**EXTRACT TO READ:**
/---
In the case of an insolvent company as the landlord, it may enter into administration or receivership and/or liquidation and dissolution might be involved.
Administration
In administration, an agent is appointed to act on the landlord’s behalf, and you can make a claim for buying the freehold (collective enfranchisement - click for more details), but the initial notice to purchase will be served on the agent.
Receivership
In receivership, the you/your leaseholders' initial notice to purchase is served on the receiver.
Both of these representatives are legally bound under the Leasehold Reform, Housing and Urban Development Act 1993 to respond to the notice as the landlord, and should serve a counter-notice in order for the sale of the freehold to proceed.
Liquidation and Dissolution
In the case of a liquidation, the appointed liquidator has to dispose of the company’s assets prudently, including the freehold interest in the property.
Until dissolution, however, the company maintains its role as the landlord. The liquidator may then choose to either sell the freehold or to disclaim it.
If the liquidator chooses to sell, the liquidator may be legally bound under the Landlord and Tenant Act 1987 to offer the freehold to you and the other leaseholders through the leaseholders' right of first refusal - this topic is covered in full detail in this article: Selling a Freehold Interest in Flats - Section 5 Notice and interested parties are strongly advised to read this.
If the liquidator disclaims the freehold, the freehold interest reverts to the Crown Estate and in this scenario, you won't need to serve legal notice since the Crown is not subject to the Leasehold Reform Acts in a way that makes it possible for the leaseholders to serve a notice of claim.
\---
**RAW DATA:**
/---
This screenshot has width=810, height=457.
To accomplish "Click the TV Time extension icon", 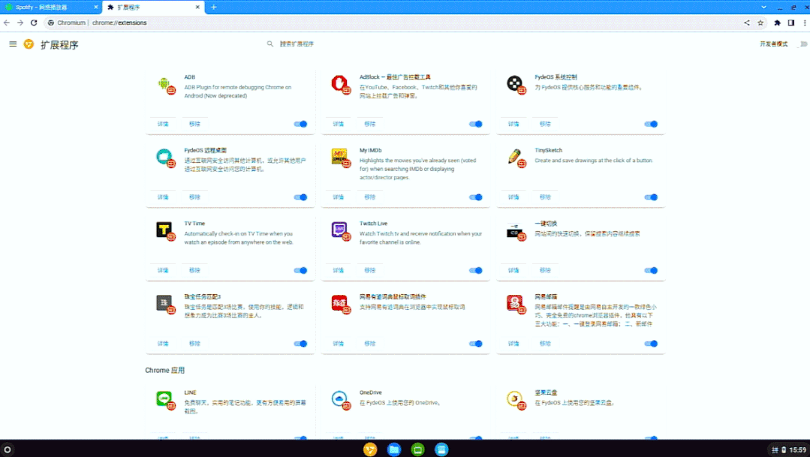I will [x=164, y=230].
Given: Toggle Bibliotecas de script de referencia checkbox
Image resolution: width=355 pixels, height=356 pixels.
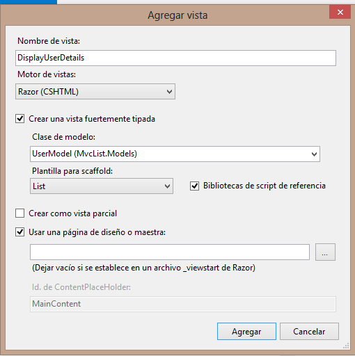Looking at the screenshot, I should click(x=194, y=186).
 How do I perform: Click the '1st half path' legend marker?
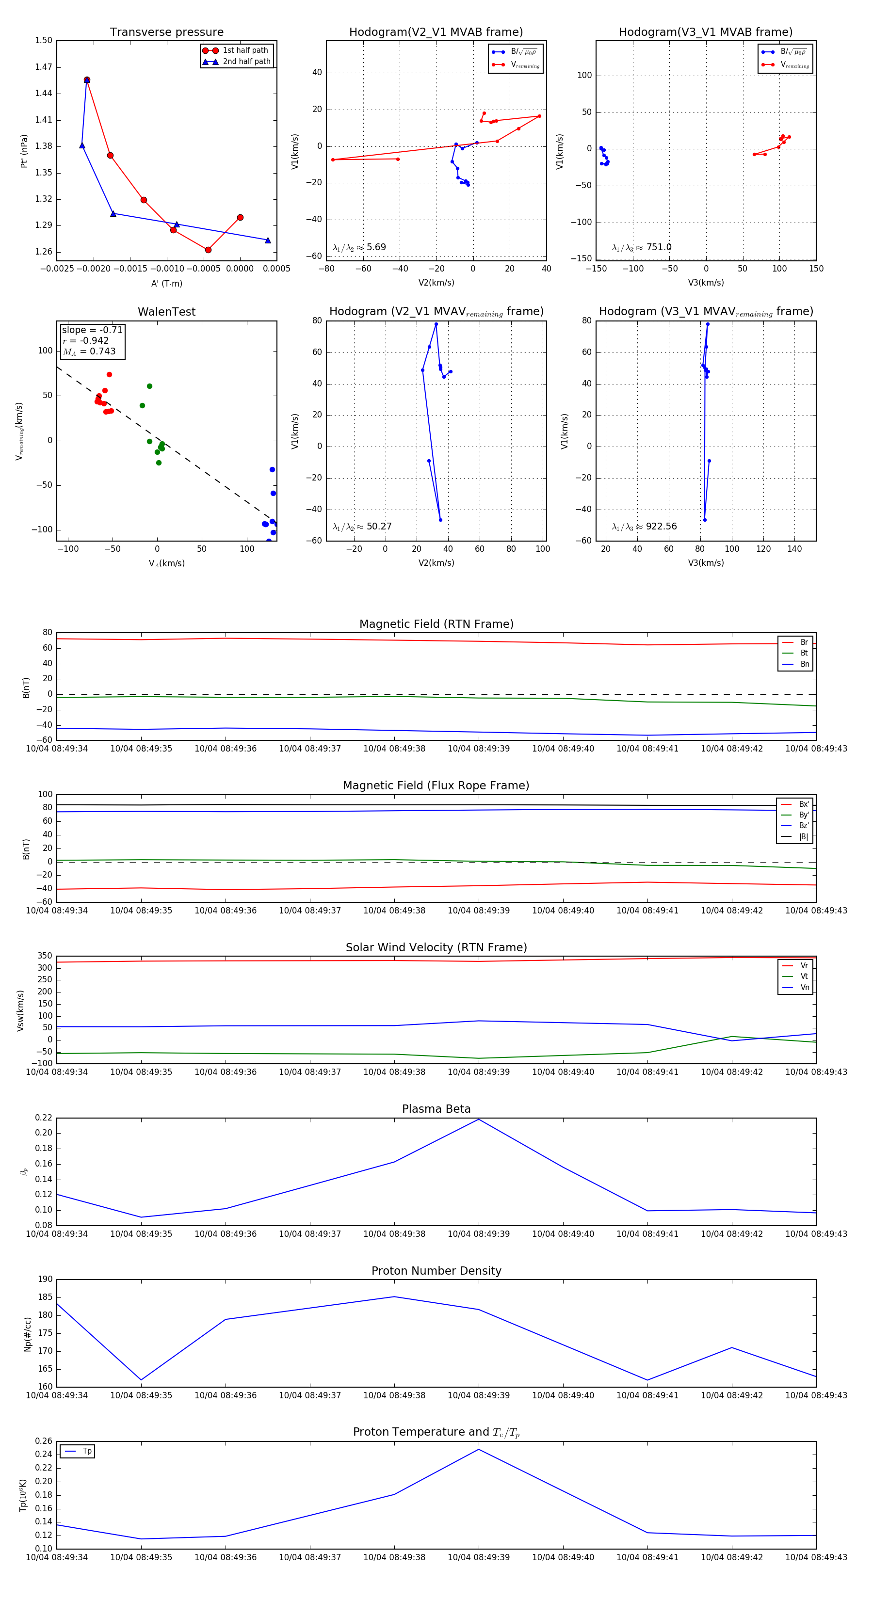tap(210, 50)
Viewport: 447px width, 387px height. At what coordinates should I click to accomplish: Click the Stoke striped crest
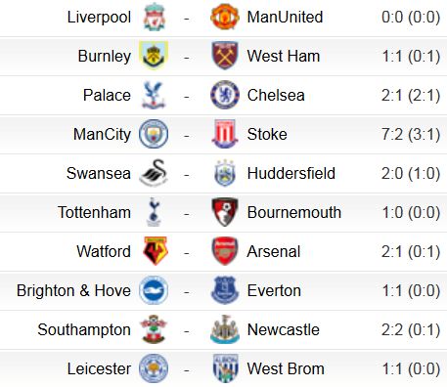pyautogui.click(x=225, y=134)
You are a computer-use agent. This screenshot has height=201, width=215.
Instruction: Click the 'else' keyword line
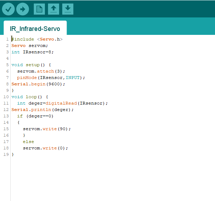(x=28, y=142)
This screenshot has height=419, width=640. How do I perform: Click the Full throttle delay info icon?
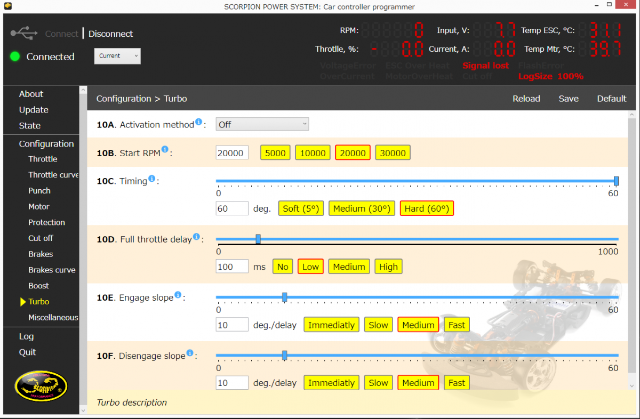click(196, 237)
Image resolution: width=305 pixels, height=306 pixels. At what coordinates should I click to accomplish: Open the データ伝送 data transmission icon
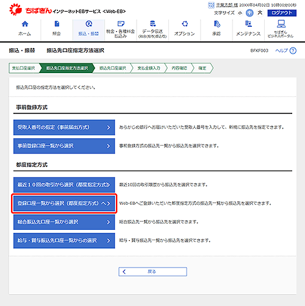(153, 24)
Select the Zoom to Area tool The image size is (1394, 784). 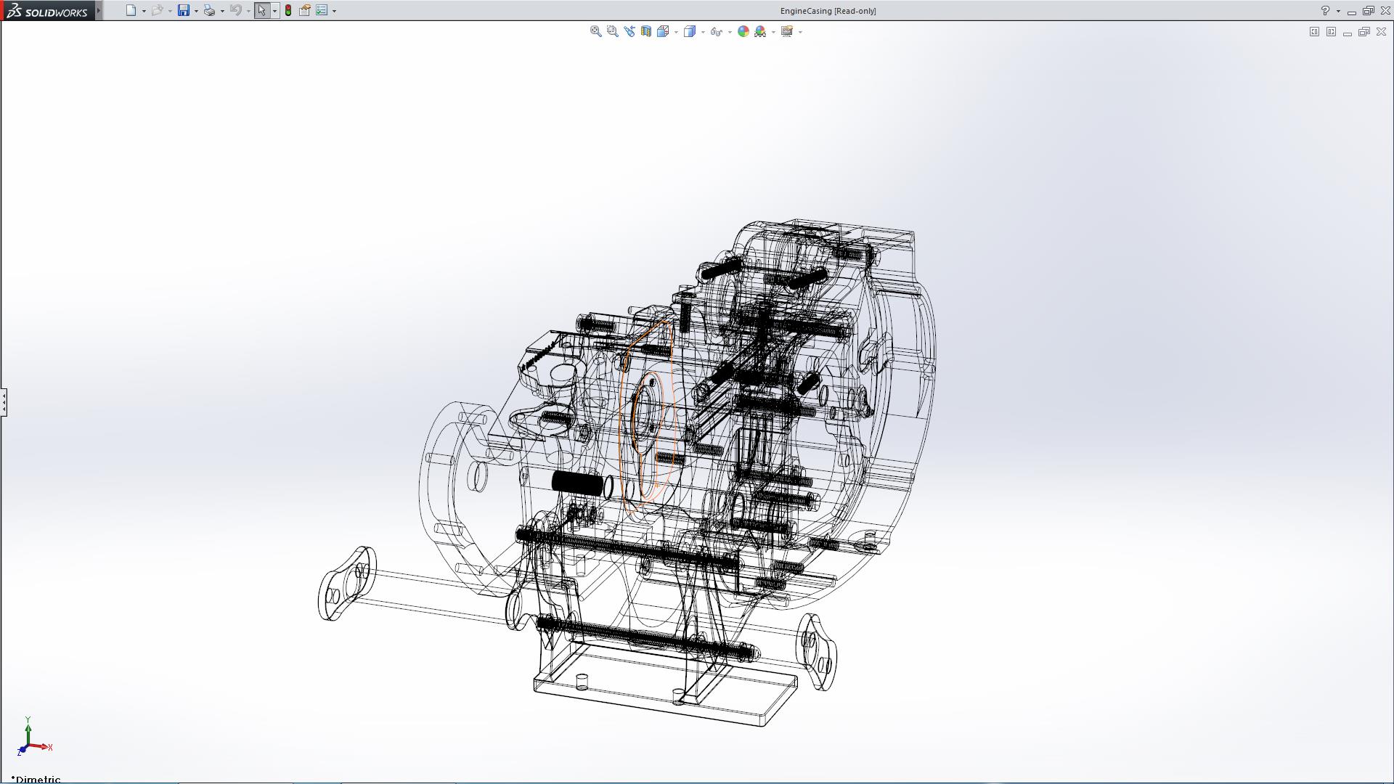tap(612, 31)
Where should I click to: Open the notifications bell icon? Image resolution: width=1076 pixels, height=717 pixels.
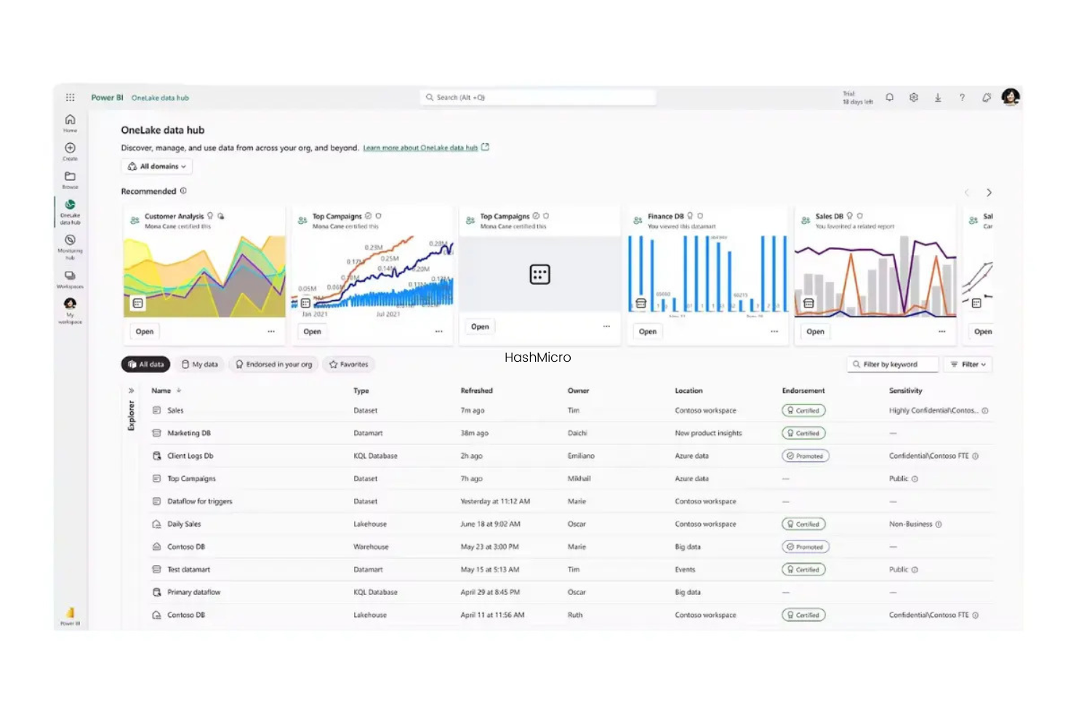click(x=889, y=97)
\---
**JOB A:** Summarize the text on insolvent landlord companies in two sentences.
**JOB B:** According to the text on insolvent landlord companies, under which Act may a liquidator who chooses to sell be bound to offer the freehold to the leaseholders?

**EXERCISE OUTPUT A:** When a landlord company is insolvent, a leaseholders' notice to buy the freehold is served on the agent acting for the landlord in administration or on the receiver in receivership, and either must respond as the landlord and serve a counter-notice for the sale to proceed. In liquidation the company stays the landlord until dissolution, and the liquidator may sell the freehold, possibly having to offer it first to the leaseholders, or disclaim it, in which case it reverts to the Crown Estate and no notice needs to be served.

**EXERCISE OUTPUT B:** The Landlord and Tenant Act 1987.